7. Assessment of code will primarily be based on functionality: does it compile and run, and does it produce the right answer(s)? A moderate portion of the assessment will look at the implementation and efficiency of code. Highly wasteful implementations will lose points. Examples of what to avoid: repeatedly adjusting sizes of allocatable arrays in loops, generally carrying out unnecessary calculations, and creating variables that require excessive amounts of memory. The focus here will be on code used for/during simulations/iterations rather than code used for initialization and post-processing/analysis. You have the option of adding comments explaining/defending your approach.

8. Below the name==main section of each python file, add code that calls your functions and generates the figures you are submitting.

9. If you are using MLC machines and mpif90 and/or mpiexec are not working, run the following in the unix terminal (the first for mpif90, the second for mpiexec):

$ export PATH=$PATH:/usr/lib64/openmpi/bin/

$ export LD_LIBRARY_PATH=$LD_LIBRARY_PATH:/usr/lib64/openmpi/lib/

10. You may use the following Python modules as needed: numpy, scipy, matplotlib, networkx, time, timeit. Please ask if you would like to use any others.

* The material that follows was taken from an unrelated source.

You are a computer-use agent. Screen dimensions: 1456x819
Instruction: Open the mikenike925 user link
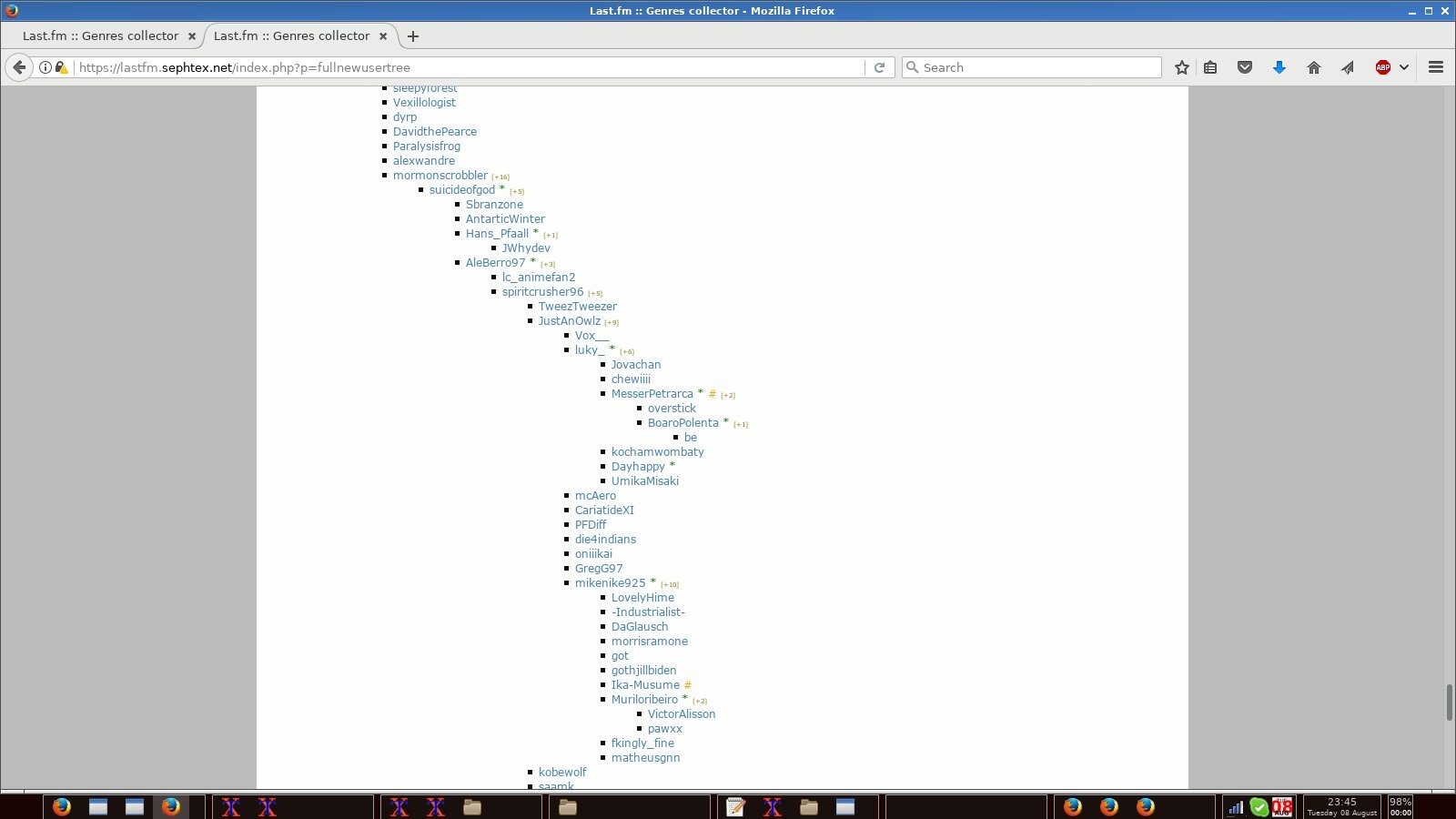pyautogui.click(x=610, y=583)
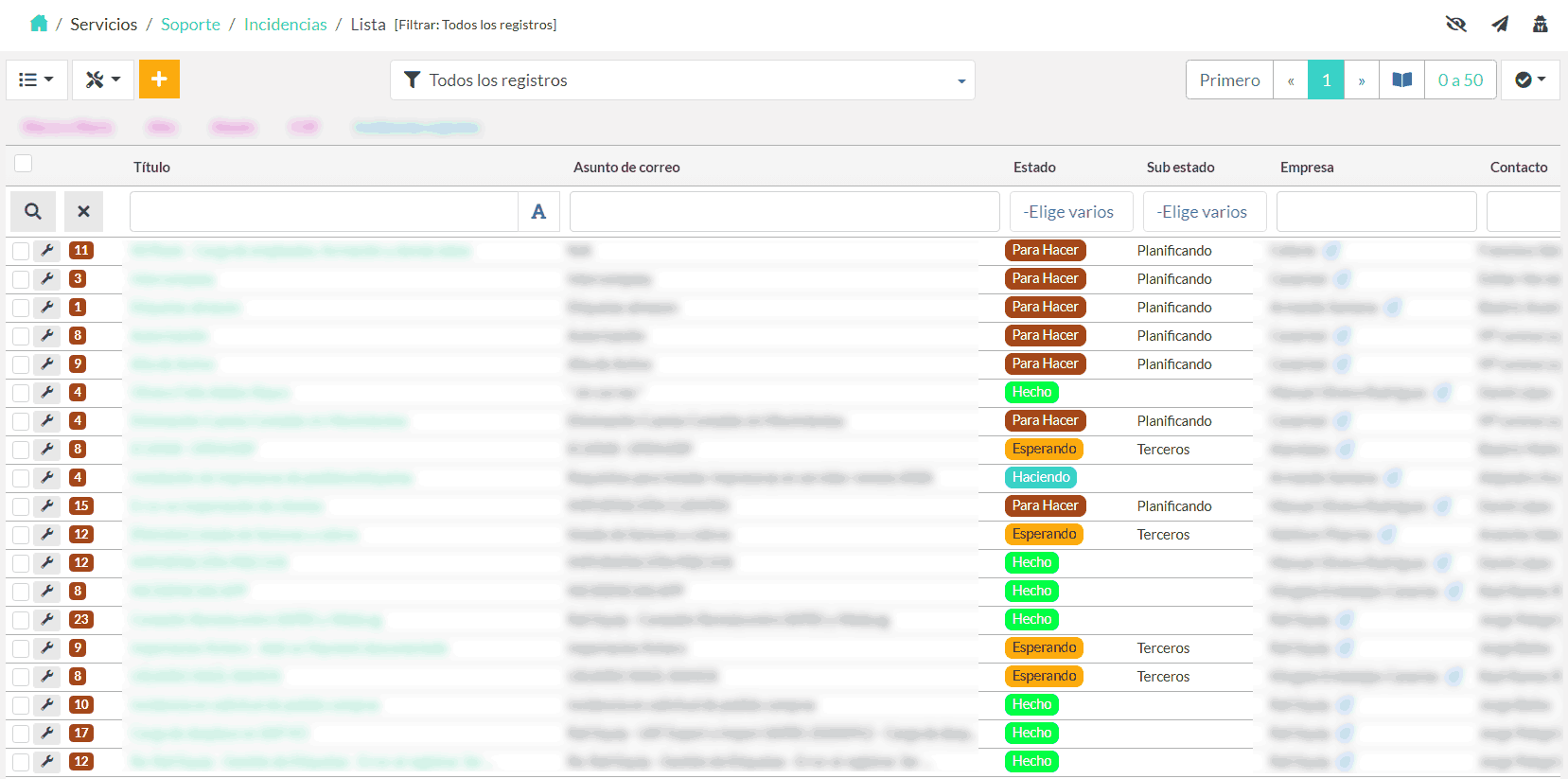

11. Be sensible when choosing problem sizes. However, at this point in the term, it is fine for calculations to take several minutes. You do not need to run for very large problem sizes, though you should consider large problems when developing and parallelizing your codes.

Submitting the assignment

To submit the assignment for assessment, go to the course blackboard page, and click on the “Assignments” link on the left-hand side of the page, and then click on Project. Click on “Write Submission” and add the statement: “This is all my own unaided work unless stated otherwise.” Provide the url for your bibucket project repo as well as the commit id for the version which you would like to have assessed. Remember to provide read access to user, ImperialHPSC (go to Settings –> User and group access). Finally, click “Submit”.